Guide to eat cheap breakfast in Reykjavik. Know where to eat in Reykjavik on a budget.

Skyr, coffee and pastries are breakfast essentials in Iceland—they may provide just the fuel you need to spend a day riding horses, hiking snow-capped peaks or traveling to waterfalls. But if you’re on a tight budget, you may not know where to go or what to look for. Thankfully, Reykjavík offers plenty of affordable breakfast options. 
Here are five of the best ways to get your morning meal in Iceland’s capital without breaking your wallet. 
If you’re walking down the street and smell freshly baked bread, you know you’ve come to the right place. Hour by hour, Sandholt churns out some of the country’s best baked goods.
For the early riser, Sandholt can’t be beat. It’s open at 6:00 in the morning, so whether you’re a natural early bird or have just stepped off your plane from a red-eye flight, this combined café and bakery is a necessity. While you can easily sit down and order a full meal—be it waffles or fried eggs—the cheaper option is to grab something on the go. Line up at the counter to grab something savory or sweet. With its delicious sandwiches and warm pastries, Sandholt will have you covered.
Sandholt is located on Reykjavík’s main shopping street at Laugavegur 36.
Reykjavík Roasters
If you’re a coffee fiend, you’ve come to the right place. Iceland is renowned for its rich, smooth brews—and Reykjavík Roasters is consistently ranked among the finest of coffeeshops. You can choose from any of your favorite styles and even get a pastry on the side. Then, relax and soak up the quiet, quirky and eclectic atmosphere: Roasters definitely has personality. Hip Icelandic music is often playing over the stereo—and you can browse their record collection yourself.
While it may not fill you up, a cappuccino and a croissant could be a perfect fit for the lighter eater. No matter what you get, Roasters is almost guaranteed to draw you back.

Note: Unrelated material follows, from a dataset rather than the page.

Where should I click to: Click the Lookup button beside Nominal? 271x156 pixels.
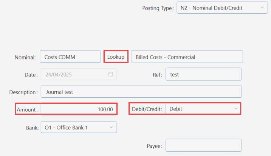coord(116,57)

Reykjavík Roasters has two main locations: one at Kárastígur 1 in the middle of downtown and another at Brautarholt 2 (close to Hlemmur Square). 
Brauð & Co
For those with a sweet tooth, there’s no better spot than Brauð & Co. Their delectable cinnamon rolls and unique Icelandic confections are essentially doughy nuggets of heaven. Don’t forget to admire the mural on this bakery’s original building—the entire façade explodes with color. Part of the fun, too, is in the anticipation, because a line can slink down the block when Brauð gets busy.
Pastries here are inexpensive and definitely filling. Try their hjónabandssaela, or “happy marriage cake”—an Icelandic-style rhubarb crumble that will have you eating every crumb.
Brauð & Co.’s main location is Frakkastígur 16 in downtown Reykjavík, though they have several locations—including one inside the food hall at Hlemmur Square.
Grocery stores
Though they may be an unconventional option, grocery stores are a great spot to grab breakfast, and some even have tables or counters where you can sit down and eat. Food here is often cheaper than in restaurants, and you’ll have more variety. Some stores even have hot food ready for you to eat on the spot.
Plus, these shops can be an ideal place to try out the local cuisine. In Iceland, be sure to taste skyr, a traditional, yogurt-like dairy product that’s especially rich and creamy. It’s packed with protein and has almost no fat, so it makes for a filling, scrumptious breakfast.
You’ll want to keep an eye out for stores that are open during morning hours. In the downtown area, several stores—such as 10-11 and Krambúð—are open 24 hours a day. A cheaper option is Bónus, Iceland’s budget grocery chain—though its stores never open earlier than 10:00, and sometimes as late as 12:00.
Your hostel
You may think of your hostel as merely a place to sleep. But your hostel may be the cheapest breakfast option yet. Sometimes, if you know where to look, you can eat for free.
Many hostel kitchens—and especially those in Hosteling International’s Reykjavík locations—offer shelves for guests to leave extra food. While they’re often overlooked, these shelves can be loaded with goodies that the last visitor simply couldn’t take when they left. Not only does this practice reduce food waste, but it also makes your meal an exciting way to try things you wouldn’t have bought yourself. Plus, if you offer to share the extra food with other guests, it can be a quick way to make friends.
Hostels also frequently sell food—and some may even provide breakfast as part of the cost of your stay.